▶ **Objectives**
(a) In the passage on the Commandments, list everyone whom the quoted Fourth Commandment says shall not do any work on the seventh day.
(b) Check three statements against the passage on the Commandments. (i) The Hebrews had been slaves in Egypt for most of four hundred years. (ii) Americans are good at rest. (iii) The Third Commandment is about policing language. For each, answer yes or no and quote the words from the passage that settle it.
(c) Carry on the passage on the Commandments from its final sentence, in the same voice.

▶ **Passage**
- - - -
First, we must examine our own use of God’s name. Are we invoking God to justify our comfort? Are we using God’s authority to avoid doing the hard work of justice? Are we claiming God’s blessing on systems that God would dismantle?
Second, we must protect God’s name by protecting God’s people. When we harm people made in God’s image, we profane God’s name. When we exclude people God includes, we take God’s name in vain. When we deny someone’s humanity, we blaspheme against the God who created them.
The Third Commandment isn’t about policing language. It’s about protecting truth. It’s about making sure that when people hear God’s name, they hear the name of the Liberator, not the oppressor. They hear the name of Love, not hate. They hear the name of the One who welcomes, not the one who excludes.
The Fourth Commandment: Remember the Sabbath day and keep it holy. Six days you shall labor and do all your work. But the seventh day is a Sabbath to the Lord your God; you shall not do any work—you, your children, your slaves, your livestock, or the alien resident in your towns. For in six days the Lord made heaven and earth, the sea, and all that is in them, but rested the seventh day; therefore, the Lord blessed the Sabbath day and consecrated it.
What It Meant to the Ancient Hebrews
I imagine every one of us has been told recently what we need to rest, relax, take a break, or get some down time. I know I have. The Fourth Commandment is about rest which might sound strange to most of us. Americans are terrible at rest. The Puritan work ethic, the Black work ethic as a path to move beyond the legacy of slavery and Jim Crow, the profound work ethic of immigrants trying to build the American dream, the suffering of people working full time jobs and still needing government assistance, and many other expressions of work as a type of salvation hasn’t left much space for rest. The Hebrews were no different.
For the better portion of four hundred years in Egypt they had been slaves. What little value their lives held, that value was proportionate to their ability to work and produce. There was no Sabbath for slaves. They worked until their bodies gave out.
In the imperial economies to this day, rest is rebellion. In imperial worldviews, rest is weakness. In the logic of oppression, rest is worthless.
Enter God with this radical commandment: Stop. Rest. One day a week, you don’t produce. You don’t labor. You don’t prove your worth through work. And this commandment covers everyone: You, your children, your servants, your animals, even the immigrant living in your community. Everyone rests. No exceptions. No loopholes.
The Fourth Commandment remains revolutionary. God’s saying: My economy doesn’t run on exploitation. My kin-dom doesn’t measure worth by productivity. In my world, rest isn’t a luxury for the privileged few, it’s a right for everyone.
The Sabbath is supposed to be a weekly reminder: You are not a slave anymore. You don’t have to produce to justify your existence. You are human, made in the image of God, and your humanity is not dependent on your labor and contribution to society.
The Sabbath was meant to be a form of resistance. Every week, the Hebrews said to any empire that would try to enslave them again: We will not work ourselves to death. We will not sacrifice our humanity on the altar of productivity. We remember that we are free.
What the Bible Says About It
The Sabbath shows up throughout Scripture, and it gets more radical with time.
- - - -
▶ **Stored data**
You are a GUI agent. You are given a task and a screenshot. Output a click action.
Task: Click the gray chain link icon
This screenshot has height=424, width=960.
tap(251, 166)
- - - -
▶ **Responses**
(a) you; your children; your slaves; your livestock; the alien resident in your towns

(b)
(i) Yes: "For the better portion of four hundred years in Egypt they had been slaves."
(ii) No: "Americans are terrible at rest."
(iii) No: "The Third Commandment isn’t about policing language."

(c)
In Deuteronomy 5, Moses repeats the Ten Commandments, but the reason for Sabbath changes. In Exodus, the reason is creation: God rested on the seventh day. But in Deuteronomy 5:15, the reason is liberation: “Remember that you were slaves in Egypt and that the Lord your God brought you out of there with a mighty hand and an outstretched arm. Therefore, the Lord your God has commanded you to observe the Sabbath day.”
The Sabbath is both a principle of creation and a practice of liberation.
In Leviticus 25, God takes the Sabbath principle even further. Every seven years, the land itself gets a Sabbath. And every fifty years—after seven cycles of seven—there’s a Jubilee year. During the Jubilee, debts are forgiven, slaves are freed, and land is returned to its original owners. It’s a complete reset of economic inequity.
God’s saying: Rest isn’t just for people. Creation itself needs rest. People need periodic rest and liberation from systems of debt and inequality.
The prophets constantly called out Israel for breaking the Sabbath, not because of the rule itself, but because of what breaking it revealed. When Israel’s elite forced people to work seven days a week, they were recreating Egypt. They were becoming the oppressor. They were forgetting who they were and whose they were.
Then there was Jesus. We all know about the trouble Jesus got into on the Sabbath. The religious leaders kept trying to catch him breaking Sabbath, and he kept doing things like healing people and letting his disciples pick grain to eat.
In Mark 2:27, Jesus says something profound: “The Sabbath was made for people, not people for the Sabbath.” The Sabbath is a gift, not a burden.
And in Luke 13, when Jesus heals a woman on the Sabbath and gets criticized for it, he says: “Should not this woman, a daughter of Abraham, whom Satan has kept bound for eighteen years, be set free on the Sabbath day from what bound her?”
Jesus is saying: The Sabbath is about liberation. It’s about freedom. It’s about healing. If keeping the Sabbath means letting someone stay in pain, you’ve missed the point of the Sabbath.
Living the Fourth Commandment Today
We live in a world that has largely forgotten the Sabbath. We live in a society that worships at the altar of productivity, that measures worth by output, that says your value is determined by your hustle.
Repeat after me: Rest is resistance.
In a world that says you must always be productive, rest is revolutionary.
In a world that says your worth is tied to your work, rest is rebellion.
In a world that exploits labor and extracts everything it can from bodies, rest is radical.
But here’s what we need to understand: The Sabbath isn’t just about individual self-care. The Sabbath is about collective liberation.
When God says everyone rests, they’re creating an economy of enough. God is saying: There is enough. Enough time. Enough resources. Enough life. You don’t have to exploit others to survive.
We need to challenge systems that deny people rest.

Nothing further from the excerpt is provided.